DAFTAR TUGAS
(1) Tampilkan tanpa perubahan seluruh bagian teks tentang wilayah Palestina, mulai dari "Pihak Imperialis Israelpun" hingga "pun semakin bertambah.".
(2) Sebutkan semua angka persentase yang tercantum dalam teks tentang wilayah Palestina.
(3) Tuliskan lanjutan teks tentang wilayah Palestina, dimulai setelah kalimat terakhirnya.

TEKS SUMBER
────────
Pihak Imperialis Israelpun kembali ke cara-cara lama, membuat pagar dan kawat berduri untuk memisahkan desa-desa dan kota-kota menjadi pecahan-pecahan (enclave) dengan jalan-jalan bebas hambatan (highway) dekat rumah-rumah penduduk, seperti yang terjadi di Desa Hausan. Mereka juga membuat rencana pembangunan pagar kawat; meskipun merealisasikan proyek semacam ini sangat sulit dilakukan, namun Imperialis Israel telah memulainya. Ini berarti akan semakin mengisolasi warga Palestina dalam sel-sel kecil serta perampasan tanah-tanah mereka pun semakin bertambah.
Untuk memperjelas gambaran dan potret kondisi yang terjadi di bumi Palestina bisa ditengok ke propinsi Bethlehem, sebagai sampelnya. Di sini, wilayah yang berada di bawah kendali kekuasaan pemerintah Otoritas Palestina hanya 7,8 persen saja dari total luas propinsi yang mencapai 607 km, bahkan dari prosentase yang kecil inipun masih diduduki seluruhnya oleh rezim Imperialis Israel. Sekitar 2,7 persen untuk dibangun jalan bebas hambatan, area B (sipil di bawah kendali otoritas Palestina sedangkan militer di bawah kendali Israel) sebesar 5,7 persen dan area C (yang merupakan wilayah yang dikuasai secara total dan permanen oleh Imperialis Israel) sebanyak 69,5 persen. Kemudian sekitar 17% disita untuk perlindungan alam.
────────
(Butir yang tercantum dalam kumpulan data)
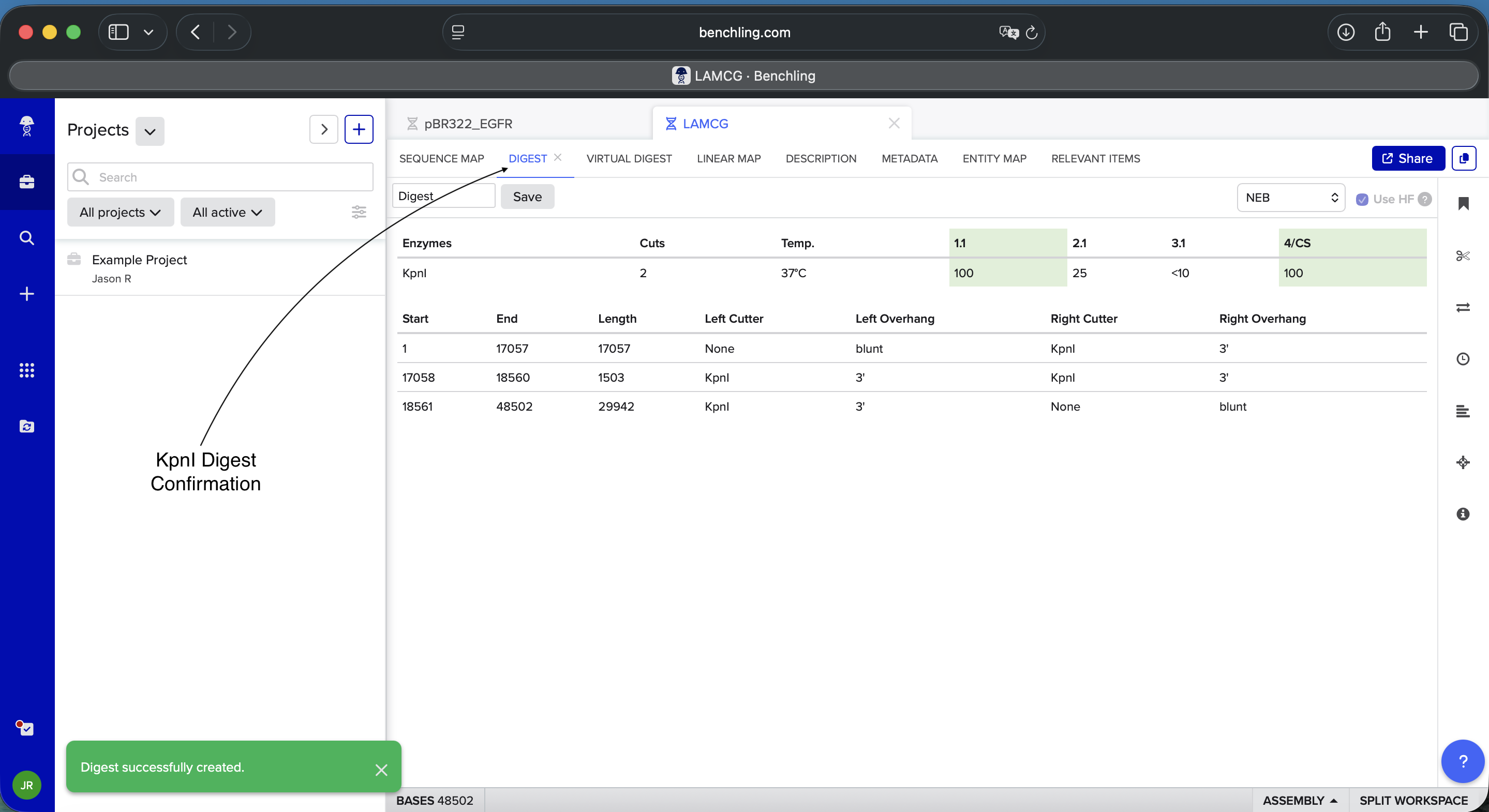Click the magnifier search icon in left sidebar
This screenshot has width=1489, height=812.
[x=26, y=237]
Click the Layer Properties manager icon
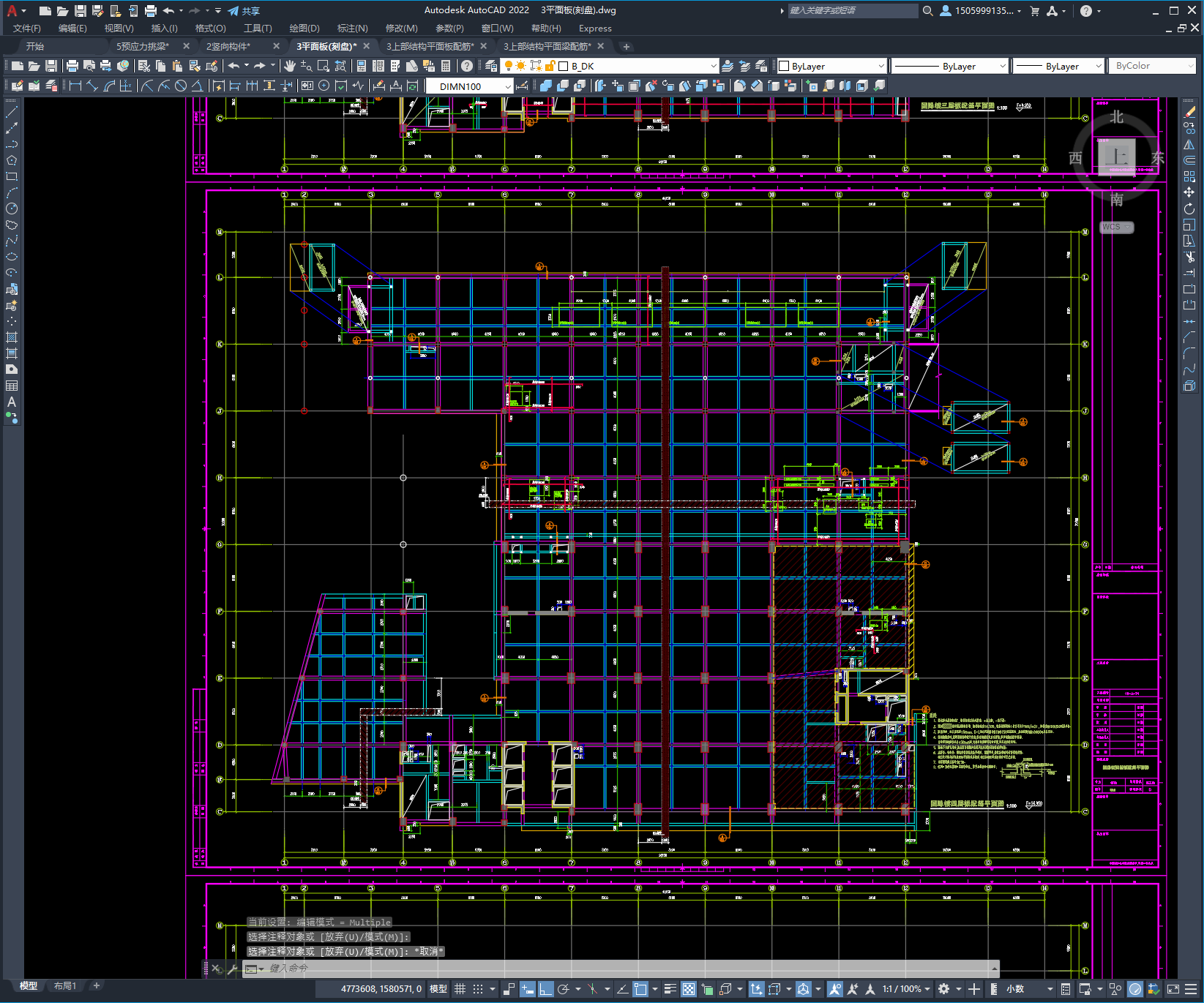Viewport: 1204px width, 1003px height. (491, 66)
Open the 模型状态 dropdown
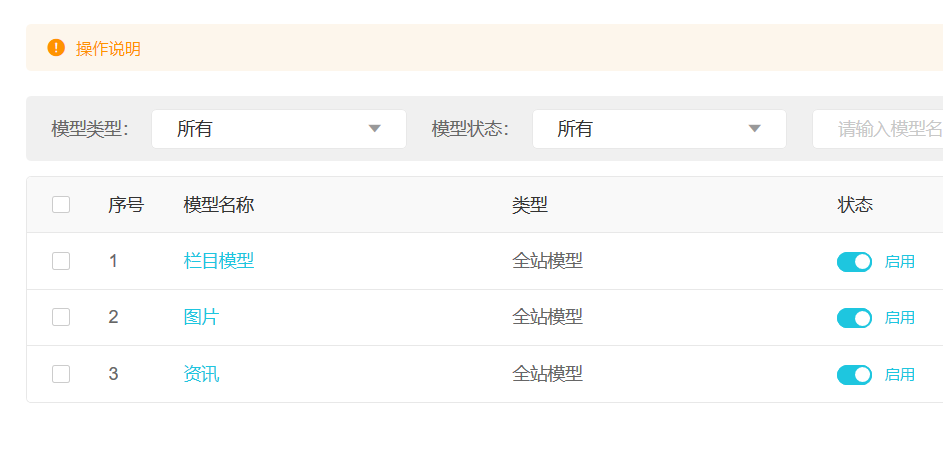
────────
PENYELESAIAN SOAL
(1)
Pihak Imperialis Israelpun kembali ke cara-cara lama, membuat pagar dan kawat berduri untuk memisahkan desa-desa dan kota-kota menjadi pecahan-pecahan (enclave) dengan jalan-jalan bebas hambatan (highway) dekat rumah-rumah penduduk, seperti yang terjadi di Desa Hausan. Mereka juga membuat rencana pembangunan pagar kawat; meskipun merealisasikan proyek semacam ini sangat sulit dilakukan, namun Imperialis Israel telah memulainya. Ini berarti akan semakin mengisolasi warga Palestina dalam sel-sel kecil serta perampasan tanah-tanah mereka pun semakin bertambah.

(2) 7,8 persen; 2,7 persen; 5,7 persen; 69,5 persen; 17%

(3)
Semua ini bukan sekadar kisah yang nampak di permulaannya saja. Pembanguan jalan-jalan highway terus bertambah, pendirian pemukiman semakin besar, sementara larangan bepergian dan beraktivitas bagi warga Palestina menjadi semacam kepastian sehari-hari; perampasan tanah terus terjadi. Pemukiman terus berubah menjadi kota-kota besar, berkembang setiap hari sementara kota-kota Palestina semakin hari semakin mengecil dan kemudian menjadi perkampungan kecil di pinggiran kota-kota pemukiman yang terus berkembang besar dan besar…!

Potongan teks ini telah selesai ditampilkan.